ISTRUZIONI:
• A. Nel brano sulle micro tasse, riscrivi il passo che comincia con "Fra i punti" e prosegue fino a "di carattere generale.", rinominando "sugar tax" in "tassa sullo zucchero".
• B. Traduci in inglese questa frase del brano sulle micro tasse: «Non entriamo qui nel merito di ciascuna di queste imposte.»

BRANO DI RIFERIMENTO:
**********

Fra i punti più controversi della manovra ci sono quelle che, con infelice terminologia, sono state definite micro tasse. In particolare sono oggetto di confronto e possibili emendamenti la plastic tax (con un gettito previsto per il 2020 di 1.079 milioni), la sugar tax (gettito previsto pari a 234 milioni), la riduzione dei fringe benefits sulle auto aziendali (332 milioni), la limitazione delle detrazioni fiscali per i redditi alti (62 milioni a regime), la revisione dei limiti di accesso al regime forfettario del 15 per cento per le partite IVA (99 milioni per il 2020, ma ben 894 milioni nel 2021). Non entriamo qui nel merito di ciascuna di queste imposte. Formuliamo però due osservazioni di carattere generale.

**********

RACCOLTA DATI:
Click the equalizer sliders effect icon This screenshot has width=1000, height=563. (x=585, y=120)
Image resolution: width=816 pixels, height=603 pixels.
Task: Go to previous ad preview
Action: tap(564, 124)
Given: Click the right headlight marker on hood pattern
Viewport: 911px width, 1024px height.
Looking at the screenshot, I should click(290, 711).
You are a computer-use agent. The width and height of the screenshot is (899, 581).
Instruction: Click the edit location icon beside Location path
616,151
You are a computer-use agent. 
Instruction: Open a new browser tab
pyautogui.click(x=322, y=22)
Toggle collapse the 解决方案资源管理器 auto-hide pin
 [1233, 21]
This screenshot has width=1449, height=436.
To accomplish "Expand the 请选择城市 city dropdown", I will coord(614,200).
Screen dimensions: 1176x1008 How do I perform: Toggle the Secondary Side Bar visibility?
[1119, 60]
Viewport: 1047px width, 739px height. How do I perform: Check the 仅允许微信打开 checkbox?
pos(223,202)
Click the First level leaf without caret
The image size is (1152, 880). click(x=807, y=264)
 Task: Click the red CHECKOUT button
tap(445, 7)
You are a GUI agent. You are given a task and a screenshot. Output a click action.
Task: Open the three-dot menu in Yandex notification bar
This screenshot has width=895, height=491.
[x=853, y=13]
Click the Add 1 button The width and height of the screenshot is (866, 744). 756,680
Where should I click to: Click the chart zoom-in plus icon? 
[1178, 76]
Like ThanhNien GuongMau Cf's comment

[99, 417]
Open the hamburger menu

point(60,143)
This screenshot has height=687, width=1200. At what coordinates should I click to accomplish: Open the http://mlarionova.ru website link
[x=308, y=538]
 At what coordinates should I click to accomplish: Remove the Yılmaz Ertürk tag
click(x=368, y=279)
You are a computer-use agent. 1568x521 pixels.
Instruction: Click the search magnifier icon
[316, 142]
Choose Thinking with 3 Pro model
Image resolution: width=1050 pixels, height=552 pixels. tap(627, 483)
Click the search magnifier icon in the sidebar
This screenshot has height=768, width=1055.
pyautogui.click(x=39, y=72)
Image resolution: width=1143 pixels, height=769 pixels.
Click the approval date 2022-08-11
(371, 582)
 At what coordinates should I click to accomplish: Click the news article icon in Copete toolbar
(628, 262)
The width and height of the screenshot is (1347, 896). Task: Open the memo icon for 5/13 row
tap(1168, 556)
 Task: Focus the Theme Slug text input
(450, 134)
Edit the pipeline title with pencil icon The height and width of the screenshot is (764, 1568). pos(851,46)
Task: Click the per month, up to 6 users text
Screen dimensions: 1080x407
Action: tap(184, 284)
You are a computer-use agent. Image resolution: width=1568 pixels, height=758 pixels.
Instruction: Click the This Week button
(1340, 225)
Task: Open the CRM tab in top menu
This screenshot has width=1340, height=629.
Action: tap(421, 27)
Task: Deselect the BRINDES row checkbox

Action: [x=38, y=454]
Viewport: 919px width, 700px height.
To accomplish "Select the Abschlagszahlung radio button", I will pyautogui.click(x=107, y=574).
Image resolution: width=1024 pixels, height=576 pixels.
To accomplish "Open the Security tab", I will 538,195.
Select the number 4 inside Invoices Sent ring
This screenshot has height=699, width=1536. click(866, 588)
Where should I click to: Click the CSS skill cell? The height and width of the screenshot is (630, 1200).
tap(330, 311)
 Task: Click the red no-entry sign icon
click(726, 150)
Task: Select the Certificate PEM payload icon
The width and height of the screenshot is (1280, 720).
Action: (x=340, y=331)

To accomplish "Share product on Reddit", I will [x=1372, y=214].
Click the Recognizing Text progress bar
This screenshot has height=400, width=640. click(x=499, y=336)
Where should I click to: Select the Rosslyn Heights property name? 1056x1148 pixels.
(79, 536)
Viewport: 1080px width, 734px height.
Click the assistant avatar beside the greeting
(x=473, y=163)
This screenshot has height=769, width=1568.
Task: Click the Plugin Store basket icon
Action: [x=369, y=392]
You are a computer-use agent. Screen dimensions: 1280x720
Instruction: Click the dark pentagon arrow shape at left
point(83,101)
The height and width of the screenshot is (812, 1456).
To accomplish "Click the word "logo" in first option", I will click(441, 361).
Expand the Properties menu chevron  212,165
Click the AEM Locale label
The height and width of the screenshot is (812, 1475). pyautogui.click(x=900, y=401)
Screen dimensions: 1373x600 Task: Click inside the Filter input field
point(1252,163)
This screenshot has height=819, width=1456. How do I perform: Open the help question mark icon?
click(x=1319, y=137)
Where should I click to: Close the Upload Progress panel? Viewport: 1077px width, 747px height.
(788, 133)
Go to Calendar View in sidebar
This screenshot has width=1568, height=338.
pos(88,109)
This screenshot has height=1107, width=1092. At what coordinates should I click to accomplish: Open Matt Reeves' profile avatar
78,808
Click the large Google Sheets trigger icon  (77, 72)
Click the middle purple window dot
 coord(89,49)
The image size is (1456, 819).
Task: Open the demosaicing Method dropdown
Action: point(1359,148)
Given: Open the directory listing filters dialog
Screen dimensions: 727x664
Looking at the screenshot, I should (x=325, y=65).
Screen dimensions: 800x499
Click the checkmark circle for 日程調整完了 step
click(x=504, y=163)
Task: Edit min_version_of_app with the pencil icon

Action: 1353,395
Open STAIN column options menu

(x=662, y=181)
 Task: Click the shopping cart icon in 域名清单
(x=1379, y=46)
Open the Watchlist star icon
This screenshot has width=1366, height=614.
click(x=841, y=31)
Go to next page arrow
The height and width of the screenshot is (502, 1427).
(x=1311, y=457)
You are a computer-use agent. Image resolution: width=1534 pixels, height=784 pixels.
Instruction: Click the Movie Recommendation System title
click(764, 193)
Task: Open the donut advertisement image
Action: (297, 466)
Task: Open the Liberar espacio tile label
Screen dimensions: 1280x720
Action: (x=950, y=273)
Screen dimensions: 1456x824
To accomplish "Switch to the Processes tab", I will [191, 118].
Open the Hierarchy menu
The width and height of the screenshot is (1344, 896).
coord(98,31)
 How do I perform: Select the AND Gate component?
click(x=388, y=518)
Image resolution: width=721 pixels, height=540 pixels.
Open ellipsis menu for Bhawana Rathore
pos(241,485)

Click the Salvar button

**********

ESERCIZI SVOLTI:
• A.
Fra i punti più controversi della manovra ci sono quelle che, con infelice terminologia, sono state definite micro tasse. In particolare sono oggetto di confronto e possibili emendamenti la plastic tax (con un gettito previsto per il 2020 di 1.079 milioni), la tassa sullo zucchero (gettito previsto pari a 234 milioni), la riduzione dei fringe benefits sulle auto aziendali (332 milioni), la limitazione delle detrazioni fiscali per i redditi alti (62 milioni a regime), la revisione dei limiti di accesso al regime forfettario del 15 per cento per le partite IVA (99 milioni per il 2020, ma ben 894 milioni nel 2021). Non entriamo qui nel merito di ciascuna di queste imposte. Formuliamo però due osservazioni di carattere generale.

• B. We will not go into the merits of each of these taxes here.